Here’s a good question – a specific question pertinent to our audience controlled improvised drama-creation game that also applies to any media that relies on input from it’s audience. How do we prevent audience input being inversely proportional to quality? If you give your audience more control over your output, how do you prevent arriving at a lowest common denominator?
Many interactive media fake their interactivity in order to retain quality control. Many offer simple AB choices that don’t change the narrative direction of the drama (eg Dubplate Drama) Wannabes offered an AB choice with some elaborate database manipulation to give a personalised journey for each audience member. Very few give the audience the power to control the forward direction of the drama (Save the Workers). Away from drama, Big Brother, the most successful interactive format yet devised, does offer real power to its audience. As does Crimewatch, which is one of the earliest and longest running interactive formats on TV. Here the audience can help solve a crime and get someone sent to prison. That’s real power.
One of my favourite reality show formats was on 5 or 6 years ago and had some people living in a flat thinking they were in a reality TV show but not knowing that half of them were actors and that a pair of writers were creating story lines live that they were sending to the actors via phone calls.
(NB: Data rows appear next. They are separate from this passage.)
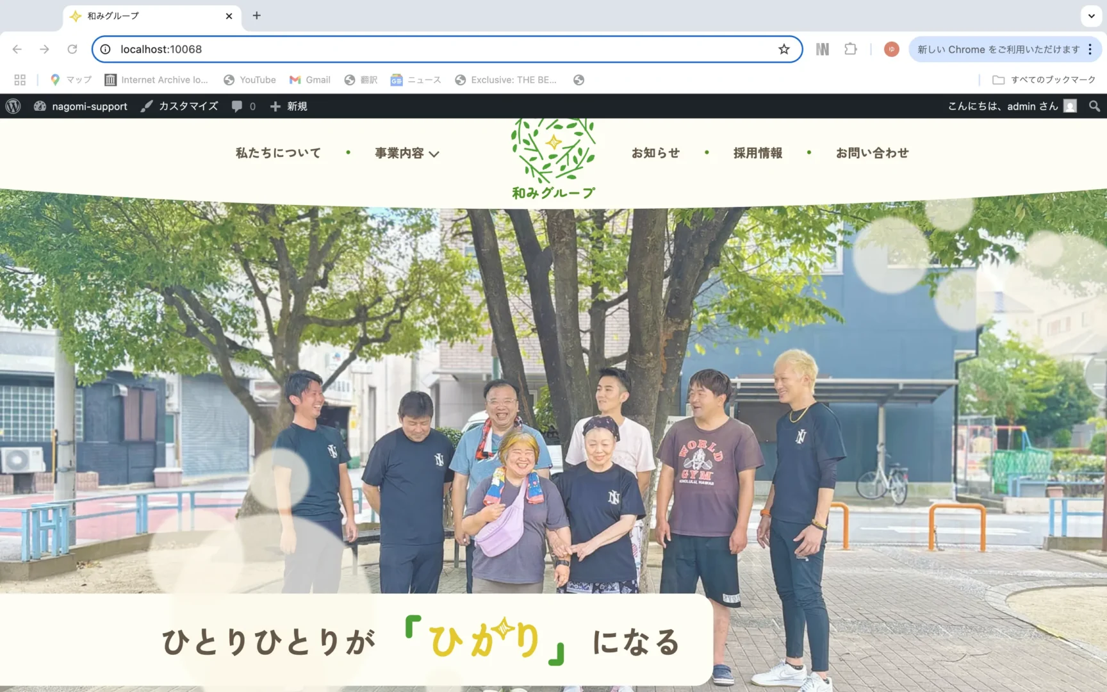Open the 私たちについて menu item
1107x692 pixels.
[x=278, y=153]
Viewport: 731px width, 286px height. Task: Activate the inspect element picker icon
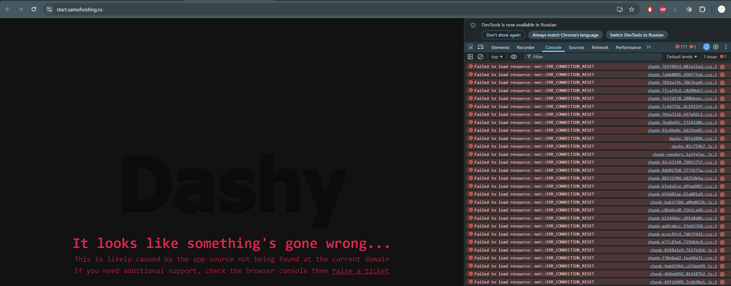point(470,47)
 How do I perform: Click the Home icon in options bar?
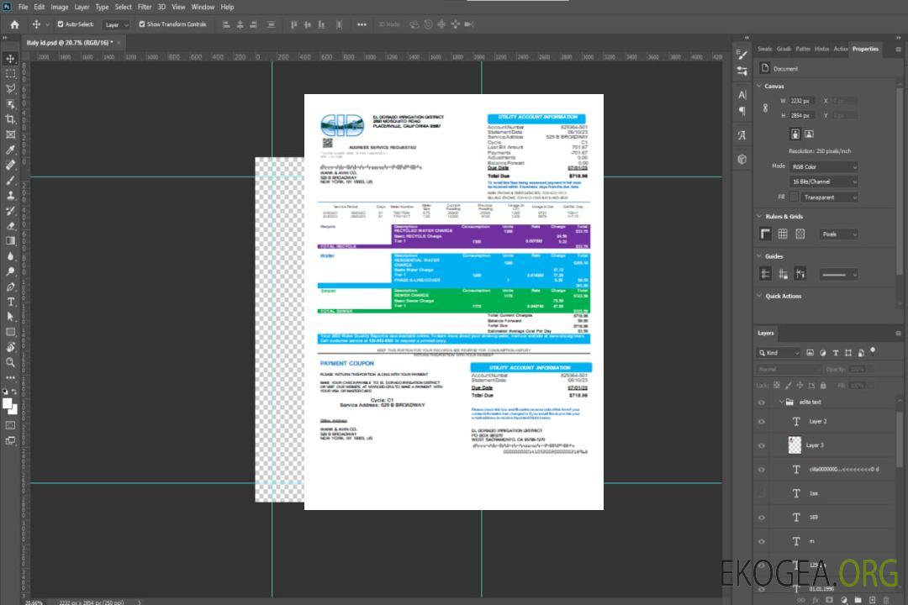[14, 24]
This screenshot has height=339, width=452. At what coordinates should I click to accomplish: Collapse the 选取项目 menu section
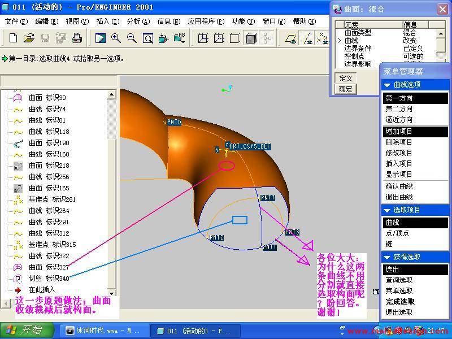pyautogui.click(x=387, y=210)
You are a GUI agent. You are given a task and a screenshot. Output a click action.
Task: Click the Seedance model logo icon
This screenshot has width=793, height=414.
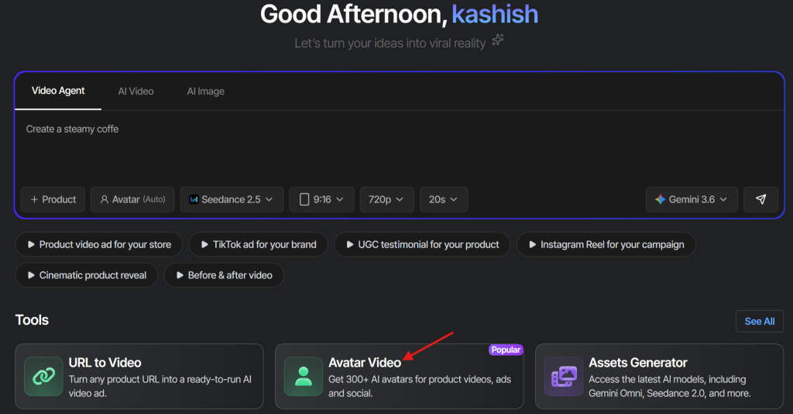pyautogui.click(x=194, y=199)
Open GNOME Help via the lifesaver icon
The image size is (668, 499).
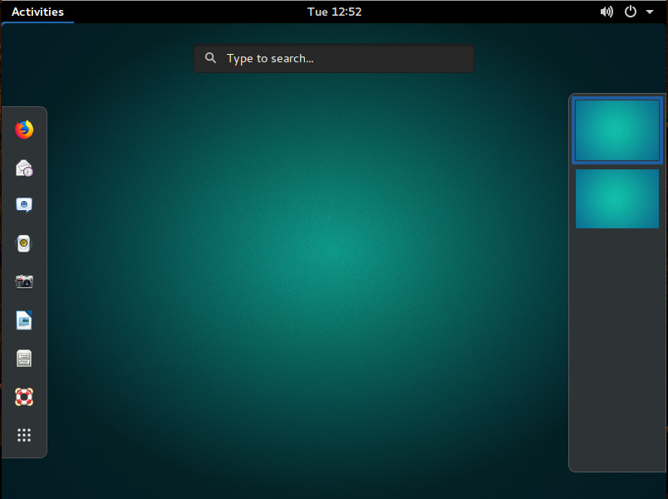point(23,396)
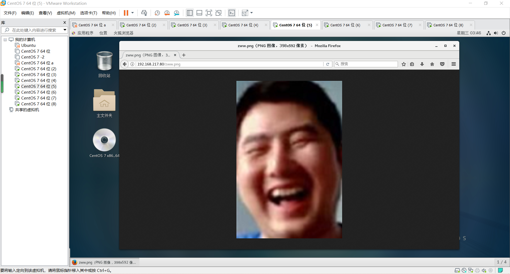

The game ran until things got so absurd that the ‘real people’ realised what was going on. They’d then be instantly replaced with the next victims. It only did one series, probably too edgy for the BBC, but I really enjoyed watching the challenge of improvising and writing live and the impact that had on the dupes.
In our acting game we offer power and control to the audience. How do we mediate that power so that it doesn’t blunt the subtlety of the writers? If you are looking for an answer to this question, hopefully you’ll be able to find it in our finished format. Until then we’re testing and thinking our way through this inverse quality relationship to turn it on its head.
Comments:
Tom Abba | May 07 09Writing, in this regard is a matter of creating the illusion of freedom, rather than actual freedom to influence outcomes. Crimewatch, yes, is interactive, but only insofar as the viewer 'might' have the ability to influence the outcome. Unless all the viewing audience turn detective/neighborhood watch commandant, then the idea that anyone can affect the outcome of Crimewatch is mistaken. Big Brother is controlled, and the illusion of influence is just that.
Of course, there's an assumption at the heart of the question - that we've found the best ways to write interactive drama. I don't think we have. Turning it on it's head is a good metaphor - let's rethink the rules of engagement, and then we've got a chance of addressing and actually reworking the frame of the problem.